Task item: From the records below, transcribe only the lines running from the one with "Task: Open Воля TV streaming app" through the one with "Given: Focus the Type to Search input field". Keep both of those end lines.
Material for the task below:
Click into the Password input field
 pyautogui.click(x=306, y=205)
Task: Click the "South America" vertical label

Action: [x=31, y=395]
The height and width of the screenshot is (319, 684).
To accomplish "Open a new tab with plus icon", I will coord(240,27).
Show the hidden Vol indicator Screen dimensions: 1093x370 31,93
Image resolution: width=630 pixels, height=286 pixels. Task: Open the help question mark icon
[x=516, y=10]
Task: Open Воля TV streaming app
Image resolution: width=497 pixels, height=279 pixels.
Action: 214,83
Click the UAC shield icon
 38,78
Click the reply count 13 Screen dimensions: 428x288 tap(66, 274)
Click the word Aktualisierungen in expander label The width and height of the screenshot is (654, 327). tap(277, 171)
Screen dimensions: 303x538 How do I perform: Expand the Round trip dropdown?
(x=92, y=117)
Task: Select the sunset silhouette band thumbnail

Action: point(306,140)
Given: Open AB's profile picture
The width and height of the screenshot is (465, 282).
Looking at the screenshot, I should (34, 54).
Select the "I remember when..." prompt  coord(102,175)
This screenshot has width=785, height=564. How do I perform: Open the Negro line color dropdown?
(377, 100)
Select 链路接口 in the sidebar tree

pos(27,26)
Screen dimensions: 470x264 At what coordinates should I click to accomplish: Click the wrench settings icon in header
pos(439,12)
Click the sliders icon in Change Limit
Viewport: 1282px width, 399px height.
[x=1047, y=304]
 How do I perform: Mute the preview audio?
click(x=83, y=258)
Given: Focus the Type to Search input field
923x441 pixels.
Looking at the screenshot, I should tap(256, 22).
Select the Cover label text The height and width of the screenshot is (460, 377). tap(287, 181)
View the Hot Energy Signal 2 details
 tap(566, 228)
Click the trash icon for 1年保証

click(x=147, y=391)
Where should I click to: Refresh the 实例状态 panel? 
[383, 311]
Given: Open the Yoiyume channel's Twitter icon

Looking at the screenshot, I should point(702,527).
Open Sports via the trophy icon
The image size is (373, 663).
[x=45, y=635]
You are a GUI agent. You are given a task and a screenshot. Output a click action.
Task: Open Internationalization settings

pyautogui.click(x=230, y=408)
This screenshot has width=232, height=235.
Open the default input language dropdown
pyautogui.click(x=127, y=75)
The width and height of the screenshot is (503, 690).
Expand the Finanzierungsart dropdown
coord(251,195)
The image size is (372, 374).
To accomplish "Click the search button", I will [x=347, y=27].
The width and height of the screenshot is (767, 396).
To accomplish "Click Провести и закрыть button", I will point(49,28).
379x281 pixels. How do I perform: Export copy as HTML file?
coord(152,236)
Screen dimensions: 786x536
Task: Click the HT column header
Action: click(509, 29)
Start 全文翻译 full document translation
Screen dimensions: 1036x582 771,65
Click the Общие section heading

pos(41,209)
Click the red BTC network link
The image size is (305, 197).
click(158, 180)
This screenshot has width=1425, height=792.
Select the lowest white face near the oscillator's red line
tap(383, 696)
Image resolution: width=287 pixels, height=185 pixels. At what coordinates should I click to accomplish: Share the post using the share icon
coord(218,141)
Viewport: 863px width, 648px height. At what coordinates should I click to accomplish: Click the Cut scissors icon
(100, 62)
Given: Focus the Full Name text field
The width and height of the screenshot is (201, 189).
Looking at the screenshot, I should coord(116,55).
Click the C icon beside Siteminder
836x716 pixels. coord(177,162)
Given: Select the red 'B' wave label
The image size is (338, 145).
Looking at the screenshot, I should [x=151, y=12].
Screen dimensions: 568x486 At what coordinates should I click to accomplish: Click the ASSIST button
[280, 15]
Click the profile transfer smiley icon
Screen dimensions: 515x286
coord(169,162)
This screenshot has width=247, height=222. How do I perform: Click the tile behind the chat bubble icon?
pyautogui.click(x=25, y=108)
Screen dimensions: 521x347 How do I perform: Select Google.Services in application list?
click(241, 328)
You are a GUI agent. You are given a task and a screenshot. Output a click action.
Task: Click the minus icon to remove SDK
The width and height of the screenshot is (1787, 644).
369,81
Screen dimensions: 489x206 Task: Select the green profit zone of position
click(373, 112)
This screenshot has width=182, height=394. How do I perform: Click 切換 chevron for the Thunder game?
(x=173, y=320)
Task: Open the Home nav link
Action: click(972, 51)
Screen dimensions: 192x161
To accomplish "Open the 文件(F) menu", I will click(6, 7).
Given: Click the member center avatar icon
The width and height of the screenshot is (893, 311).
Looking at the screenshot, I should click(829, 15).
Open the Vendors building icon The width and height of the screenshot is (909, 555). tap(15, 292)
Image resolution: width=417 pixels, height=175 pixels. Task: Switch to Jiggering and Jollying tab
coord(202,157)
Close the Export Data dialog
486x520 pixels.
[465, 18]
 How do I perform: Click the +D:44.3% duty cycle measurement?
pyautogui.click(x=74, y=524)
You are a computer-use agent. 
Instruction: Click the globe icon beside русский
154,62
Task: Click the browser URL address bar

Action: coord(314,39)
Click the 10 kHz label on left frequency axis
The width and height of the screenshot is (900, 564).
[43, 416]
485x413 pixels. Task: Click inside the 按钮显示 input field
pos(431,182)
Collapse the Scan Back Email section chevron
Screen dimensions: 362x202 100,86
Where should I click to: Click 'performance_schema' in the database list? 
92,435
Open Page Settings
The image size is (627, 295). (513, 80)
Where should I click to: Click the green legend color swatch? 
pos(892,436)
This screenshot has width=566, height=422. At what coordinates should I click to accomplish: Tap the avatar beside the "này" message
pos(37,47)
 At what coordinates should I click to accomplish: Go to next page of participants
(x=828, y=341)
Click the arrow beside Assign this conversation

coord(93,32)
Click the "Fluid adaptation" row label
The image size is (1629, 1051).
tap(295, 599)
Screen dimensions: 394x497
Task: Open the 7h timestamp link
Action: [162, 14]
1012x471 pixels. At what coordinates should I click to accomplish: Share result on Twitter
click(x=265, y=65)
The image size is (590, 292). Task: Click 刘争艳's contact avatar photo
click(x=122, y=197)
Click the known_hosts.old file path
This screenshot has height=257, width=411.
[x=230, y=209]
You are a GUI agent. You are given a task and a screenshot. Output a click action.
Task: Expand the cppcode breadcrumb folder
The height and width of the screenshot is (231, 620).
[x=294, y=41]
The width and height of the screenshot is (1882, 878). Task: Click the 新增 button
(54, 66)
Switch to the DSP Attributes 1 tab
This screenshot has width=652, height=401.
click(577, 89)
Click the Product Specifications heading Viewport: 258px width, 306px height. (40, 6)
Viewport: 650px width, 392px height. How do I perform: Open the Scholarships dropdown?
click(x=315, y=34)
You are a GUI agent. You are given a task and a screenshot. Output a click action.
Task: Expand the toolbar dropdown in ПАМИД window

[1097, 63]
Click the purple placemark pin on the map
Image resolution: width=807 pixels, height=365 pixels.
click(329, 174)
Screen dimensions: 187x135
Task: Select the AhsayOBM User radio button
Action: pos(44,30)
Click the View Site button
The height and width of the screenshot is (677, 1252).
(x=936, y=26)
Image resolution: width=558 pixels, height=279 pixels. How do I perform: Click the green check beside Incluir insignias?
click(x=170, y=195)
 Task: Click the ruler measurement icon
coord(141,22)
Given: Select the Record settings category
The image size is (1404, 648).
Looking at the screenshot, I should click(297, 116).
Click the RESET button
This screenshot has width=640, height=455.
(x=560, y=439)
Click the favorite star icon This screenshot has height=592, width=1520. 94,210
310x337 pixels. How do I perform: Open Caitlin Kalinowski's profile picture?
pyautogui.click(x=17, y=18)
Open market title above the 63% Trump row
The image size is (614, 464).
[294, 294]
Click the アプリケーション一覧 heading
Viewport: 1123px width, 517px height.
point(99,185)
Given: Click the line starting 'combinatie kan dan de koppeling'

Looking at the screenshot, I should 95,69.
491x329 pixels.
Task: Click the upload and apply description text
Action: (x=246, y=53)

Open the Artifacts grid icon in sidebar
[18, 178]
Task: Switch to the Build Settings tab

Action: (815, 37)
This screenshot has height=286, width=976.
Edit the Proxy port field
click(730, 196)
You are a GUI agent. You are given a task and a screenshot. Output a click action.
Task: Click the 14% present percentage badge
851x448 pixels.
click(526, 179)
End of Material for the task.
Result of the exercise:
Task: Open Воля TV streaming app
Image resolution: width=497 pixels, height=279 pixels.
Action: 214,83
Click the UAC shield icon
 38,78
Click the reply count 13 Screen dimensions: 428x288 tap(66, 274)
Click the word Aktualisierungen in expander label The width and height of the screenshot is (654, 327). tap(277, 171)
Screen dimensions: 303x538 How do I perform: Expand the Round trip dropdown?
(x=92, y=117)
Task: Select the sunset silhouette band thumbnail

Action: point(306,140)
Given: Open AB's profile picture
The width and height of the screenshot is (465, 282).
Looking at the screenshot, I should (34, 54).
Select the "I remember when..." prompt  coord(102,175)
This screenshot has width=785, height=564. How do I perform: Open the Negro line color dropdown?
(377, 100)
Select 链路接口 in the sidebar tree

pos(27,26)
Screen dimensions: 470x264 At what coordinates should I click to accomplish: Click the wrench settings icon in header
pos(439,12)
Click the sliders icon in Change Limit
Viewport: 1282px width, 399px height.
[x=1047, y=304]
 How do I perform: Mute the preview audio?
click(x=83, y=258)
Given: Focus the Type to Search input field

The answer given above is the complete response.